In provincial politics there are three functions: the King's Commissioner, the States Provincial, and the States Deputed. Together they share legislative power. The King's Commissioner chairs both the States Provincial and the States Deputed. The States Deputed and the King's Commissioner exercise the executive power of the provincial government. The relationship between the States Deputed and the States Provincial is officially dualistic, that is they have separated responsibilities.

==King's Commissioner==

The King's Commissioner (Commissaris van de Koning) chairs both the States Deputed and the States Provincial. The King's Commissioner is a member of the States Deputed and often other portfolios, including safety and public order. The King's Commissioner also has a representative role, as the head of the provincial government.

The national government appoints the King's Commissioner for a renewable six-year term. When a vacancy occurs, the States Provincial express their preferences to the Minister of the Interior and Kingdom Relations. All Commissioners are members of a national political party, but they are expected to exercise their office in a nonpartisan fashion.

==States Provincial==

The States Provincial (Provinciale Staten, PS) is the elected assembly of the provinces. Its main role is laying down the guidelines for the policy of the States Deputed and exercising control over its execution by the States Deputed.

The States Provincial are elected every four years by the general population. All major political parties contest in the election and most of them are represented in each States Provincial. All citizens in a province have the right to vote and almost all citizens can be elected, ministers and state secretaries in the national government are barred from standing in elections as well as King's Commissioners and civil servants employed by the province. The number of members of the States Provincial depends on the number of inhabitants.

After the elections, the parties in the states elected the States Deputed. Moreover, the States Provincial also elect the Senate of the national parliament on the first day of a new term.
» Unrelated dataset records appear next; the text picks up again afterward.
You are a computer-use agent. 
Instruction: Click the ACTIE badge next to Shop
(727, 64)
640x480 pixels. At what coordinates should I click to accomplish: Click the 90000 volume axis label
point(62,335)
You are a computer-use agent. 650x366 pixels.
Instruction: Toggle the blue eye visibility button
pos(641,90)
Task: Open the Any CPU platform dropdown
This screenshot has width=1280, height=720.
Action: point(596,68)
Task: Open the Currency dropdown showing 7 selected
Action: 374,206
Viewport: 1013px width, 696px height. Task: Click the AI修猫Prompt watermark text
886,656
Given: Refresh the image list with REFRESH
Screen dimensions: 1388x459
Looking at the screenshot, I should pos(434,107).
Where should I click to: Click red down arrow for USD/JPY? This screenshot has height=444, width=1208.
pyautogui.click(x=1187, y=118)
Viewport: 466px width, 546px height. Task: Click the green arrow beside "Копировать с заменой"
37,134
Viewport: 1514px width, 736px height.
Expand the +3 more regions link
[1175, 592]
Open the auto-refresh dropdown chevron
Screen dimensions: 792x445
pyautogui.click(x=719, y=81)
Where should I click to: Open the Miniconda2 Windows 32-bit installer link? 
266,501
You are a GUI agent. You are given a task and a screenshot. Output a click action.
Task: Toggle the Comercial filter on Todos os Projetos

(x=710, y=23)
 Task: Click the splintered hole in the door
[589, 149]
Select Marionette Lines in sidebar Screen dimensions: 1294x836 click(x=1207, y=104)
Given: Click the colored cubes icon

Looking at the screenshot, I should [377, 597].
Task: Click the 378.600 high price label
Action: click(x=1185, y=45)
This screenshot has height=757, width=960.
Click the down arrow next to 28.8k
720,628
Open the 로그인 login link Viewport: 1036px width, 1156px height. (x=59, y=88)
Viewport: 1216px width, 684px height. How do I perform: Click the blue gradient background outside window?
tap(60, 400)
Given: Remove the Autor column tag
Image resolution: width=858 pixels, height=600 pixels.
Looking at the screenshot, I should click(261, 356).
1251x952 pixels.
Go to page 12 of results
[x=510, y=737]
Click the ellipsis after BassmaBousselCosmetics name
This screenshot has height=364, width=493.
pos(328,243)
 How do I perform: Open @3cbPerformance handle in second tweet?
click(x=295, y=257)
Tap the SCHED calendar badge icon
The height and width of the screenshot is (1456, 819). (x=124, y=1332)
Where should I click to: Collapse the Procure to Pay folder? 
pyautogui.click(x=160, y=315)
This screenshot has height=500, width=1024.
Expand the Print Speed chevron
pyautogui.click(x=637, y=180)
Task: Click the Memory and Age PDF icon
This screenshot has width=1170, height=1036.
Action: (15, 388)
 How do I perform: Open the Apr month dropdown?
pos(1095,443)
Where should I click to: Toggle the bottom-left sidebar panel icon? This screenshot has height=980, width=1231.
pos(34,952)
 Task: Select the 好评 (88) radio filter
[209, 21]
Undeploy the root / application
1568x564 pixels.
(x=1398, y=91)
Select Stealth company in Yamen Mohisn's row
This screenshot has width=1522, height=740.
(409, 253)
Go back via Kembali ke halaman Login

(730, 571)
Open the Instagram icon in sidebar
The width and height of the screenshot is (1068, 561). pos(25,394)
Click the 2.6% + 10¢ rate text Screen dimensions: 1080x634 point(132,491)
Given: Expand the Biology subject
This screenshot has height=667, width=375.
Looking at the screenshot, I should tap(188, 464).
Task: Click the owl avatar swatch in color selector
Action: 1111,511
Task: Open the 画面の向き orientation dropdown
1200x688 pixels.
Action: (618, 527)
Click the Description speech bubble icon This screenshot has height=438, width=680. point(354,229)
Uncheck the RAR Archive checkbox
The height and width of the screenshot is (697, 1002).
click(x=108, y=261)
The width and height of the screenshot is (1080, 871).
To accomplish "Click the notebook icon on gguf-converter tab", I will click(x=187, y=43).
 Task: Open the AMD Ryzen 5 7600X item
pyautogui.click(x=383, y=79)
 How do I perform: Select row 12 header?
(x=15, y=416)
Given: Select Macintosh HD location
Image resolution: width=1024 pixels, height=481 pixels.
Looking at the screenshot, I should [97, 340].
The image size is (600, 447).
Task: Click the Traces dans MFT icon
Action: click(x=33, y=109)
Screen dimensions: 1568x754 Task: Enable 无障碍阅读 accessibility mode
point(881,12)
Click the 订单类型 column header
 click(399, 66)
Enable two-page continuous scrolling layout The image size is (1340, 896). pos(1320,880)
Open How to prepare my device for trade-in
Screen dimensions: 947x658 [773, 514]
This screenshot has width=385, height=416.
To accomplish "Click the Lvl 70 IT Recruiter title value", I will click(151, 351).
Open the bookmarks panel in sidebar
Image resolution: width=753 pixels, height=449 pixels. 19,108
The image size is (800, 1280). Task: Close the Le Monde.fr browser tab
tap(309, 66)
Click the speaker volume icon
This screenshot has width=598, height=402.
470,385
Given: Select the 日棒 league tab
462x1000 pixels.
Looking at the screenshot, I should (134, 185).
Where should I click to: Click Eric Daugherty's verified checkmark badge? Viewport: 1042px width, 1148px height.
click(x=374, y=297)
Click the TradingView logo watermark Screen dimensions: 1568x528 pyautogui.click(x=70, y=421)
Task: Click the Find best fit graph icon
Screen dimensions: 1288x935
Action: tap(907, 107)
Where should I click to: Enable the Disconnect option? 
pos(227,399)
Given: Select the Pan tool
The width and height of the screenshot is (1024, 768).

The States Provincial is supported by its own civil service headed by the Statengriffier. Members of the Provincial States are not paid as full-time politicians, instead, most of them have day jobs. Like most legislatures, the members of Provincial States work in both political groups and policy area related committees. The King's Commissioner chairs the meetings of the States Provincial.

==Provincial Executive==

The Provincial Executive (Gedeputeerde Staten, GS) are executive councilors of the province. Together with the King's Commissioner, they form the College van Commissaris van de Koning en Gedeputeerde Staten, which is the executive council of the province. Members of the Provincial Executive are elected by the States Provincial. The members of the Provincial Executive all have their own competence on which they prepare, coordinate, and plan policy and legislation for the State Provincial and execute legislation. The Provincial Executive has the duty to inform the States Provincial on all aspects of their policy. The Provincial Executive functions a collegial body and most decisions are taken by consensus.

==Provincial competencies==
Dutch provinces do not have many competencies. As the level of government between national government and the municipal government, it is responsible for those affairs for which the national government is too large and the municipalities too small. In most competencies the provinces have an executive function, executing policy that is made at the national level. The provincial competencies often shared with the national and municipal government include:
- Land management, specifically regional zoning laws;
- transport, regional infrastructure and regional public transport;
- economy and agriculture;
- environment and conservation;
- recreation, welfare and culture;
- control over water boards and the finances of municipalities.

==Finances==
The provinces get most of their finances from the national government. Partially through the provincial fund in which the national government puts part of its tax income. This money is divided evenly over the provinces, which can spend it as they see fit. Moreover, provinces receive earmarked budgets from the national government, with which the province can take care of specific competencies such as regional public transport. Moreover, provinces can levy their own taxes. The most well known is the opcent, a small increase in the tax on cars which the provinces use for infrastructural investments. Provinces also receive administrative payments from citizens who need particular services such as environmental permits. Some provinces receive money from the Structural Funds and Cohesion Funds of the European Union. Finally some provinces have their own savings, from which they receive interest.

==Civil Service==
All twelve provinces have their own civil service. Combined they have some 11,500 employees (2008). The head of the provincial civil service is the province-secretary.